**WHAT NEEDS TO BE DONE:** Copy the data exactly, keeping every line intact.

○ ○ ○

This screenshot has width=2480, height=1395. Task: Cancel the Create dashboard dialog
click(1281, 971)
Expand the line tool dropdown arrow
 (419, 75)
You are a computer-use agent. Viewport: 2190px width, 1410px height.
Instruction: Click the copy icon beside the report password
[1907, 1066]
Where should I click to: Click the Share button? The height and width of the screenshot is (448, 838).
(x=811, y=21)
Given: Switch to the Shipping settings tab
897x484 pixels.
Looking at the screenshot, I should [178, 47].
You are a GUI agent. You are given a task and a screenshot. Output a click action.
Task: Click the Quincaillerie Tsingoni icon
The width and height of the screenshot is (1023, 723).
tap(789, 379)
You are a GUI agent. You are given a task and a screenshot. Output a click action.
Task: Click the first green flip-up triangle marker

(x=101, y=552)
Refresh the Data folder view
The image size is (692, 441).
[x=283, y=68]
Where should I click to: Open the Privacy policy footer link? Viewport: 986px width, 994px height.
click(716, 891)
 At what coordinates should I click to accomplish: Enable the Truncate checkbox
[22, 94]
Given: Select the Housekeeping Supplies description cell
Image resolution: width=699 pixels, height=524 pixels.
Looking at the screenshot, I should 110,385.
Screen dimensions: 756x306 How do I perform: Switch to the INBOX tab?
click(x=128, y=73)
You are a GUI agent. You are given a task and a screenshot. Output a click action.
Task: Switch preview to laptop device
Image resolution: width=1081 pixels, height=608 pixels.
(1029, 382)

○ ○ ○

**ANSWER AREA:**
This screenshot has width=2480, height=1395. Task: Cancel the Create dashboard dialog
click(1281, 971)
Expand the line tool dropdown arrow
 (419, 75)
You are a computer-use agent. Viewport: 2190px width, 1410px height.
Instruction: Click the copy icon beside the report password
[1907, 1066]
Where should I click to: Click the Share button? The height and width of the screenshot is (448, 838).
(x=811, y=21)
Given: Switch to the Shipping settings tab
897x484 pixels.
Looking at the screenshot, I should [178, 47].
You are a GUI agent. You are given a task and a screenshot. Output a click action.
Task: Click the Quincaillerie Tsingoni icon
The width and height of the screenshot is (1023, 723).
tap(789, 379)
You are a GUI agent. You are given a task and a screenshot. Output a click action.
Task: Click the first green flip-up triangle marker

(x=101, y=552)
Refresh the Data folder view
The image size is (692, 441).
[x=283, y=68]
Where should I click to: Open the Privacy policy footer link? Viewport: 986px width, 994px height.
click(716, 891)
 At what coordinates should I click to accomplish: Enable the Truncate checkbox
[22, 94]
Given: Select the Housekeeping Supplies description cell
Image resolution: width=699 pixels, height=524 pixels.
Looking at the screenshot, I should 110,385.
Screen dimensions: 756x306 How do I perform: Switch to the INBOX tab?
click(x=128, y=73)
You are a GUI agent. You are given a task and a screenshot. Output a click action.
Task: Switch preview to laptop device
Image resolution: width=1081 pixels, height=608 pixels.
(1029, 382)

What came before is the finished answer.